GPU Accelerated Small Matrix Multiplications

libsmm_acc is a library for small matrix-matrix multiplication on a GPU-accelerator. Stacks of matrix-matrix multiplication indices are passed from DBCSR to libsmm_acc which performs the multiplications on the GPU.

For a description of the library (some details are outdated, but this nevertheless provides a very good introduction), see Chapter 8.4 of:

WALKER, R. C., & GOETZ, A. W. (2016). Electronic structure calculations on graphics processing units: from quantum chemistry to condensed matter physics.

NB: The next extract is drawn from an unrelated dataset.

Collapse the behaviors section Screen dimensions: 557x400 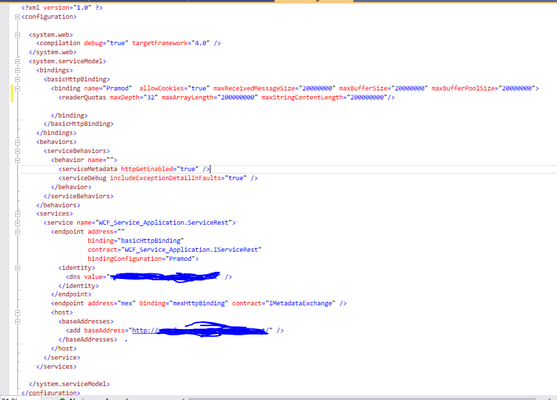(17, 142)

libsmm_acc is compiled from within DBCSR, there is no separate compilation.

Directory Organization

  • kernels/: GPU kernels (CUDA- and HIP-compatible) for matrix-matrix multiplication and python interface to autotuning and predictive code.
  • notebooks/: jupyter notebooks for exploring data generated from autotuning and prediction.
  • generate_*.py: utility scripts for libsmm_acc compilation
  • libsmm_acc*: libsmm_acc C++ and CUDA / HIP code
  • parameters/: contains parameters_GPU.json files. These are sets of matrix-matrix multiplication parameters for different (m, n, k)-triplets optimized for a given GPU card. You can explore these parameters interactively using the provided jupyter notebook
  • predict/: scripts for prediction of optimal parameter sets, see predictive modeling of kernel parameters
  • tune/: scripts for autotuning of optimal parameter sets, see autotuning of kernel parameters

Matrix-matrix Multiplication Kernels and Parameters

For a given matrix-matrix multiplication triplet characterized by dimensions

  • m
  • n
  • k,

libsmm_acc can run 5 different matrix-matrix multiplication kernels:

which take between 3 - 7 parameters (see figure at the top):

  • threads: number of threads per block in the execution configuration of the CUDA/HIP kernels
  • grouping: how many stack entries are grouped together into a CUDA/HIP thread block (if grouping is bigger, less blocks are launched)
  • minblocks: specifies the desired minimum number of resident blocks per multiprocessor
  • tile_m: (on the figure: M), tile_m * tile_n = dimensions of the result block T
  • tile_n : (on the figure: N)
  • w: input slab width (width of slab P_A and P_B)
  • v: output slab width (width of slab P_C)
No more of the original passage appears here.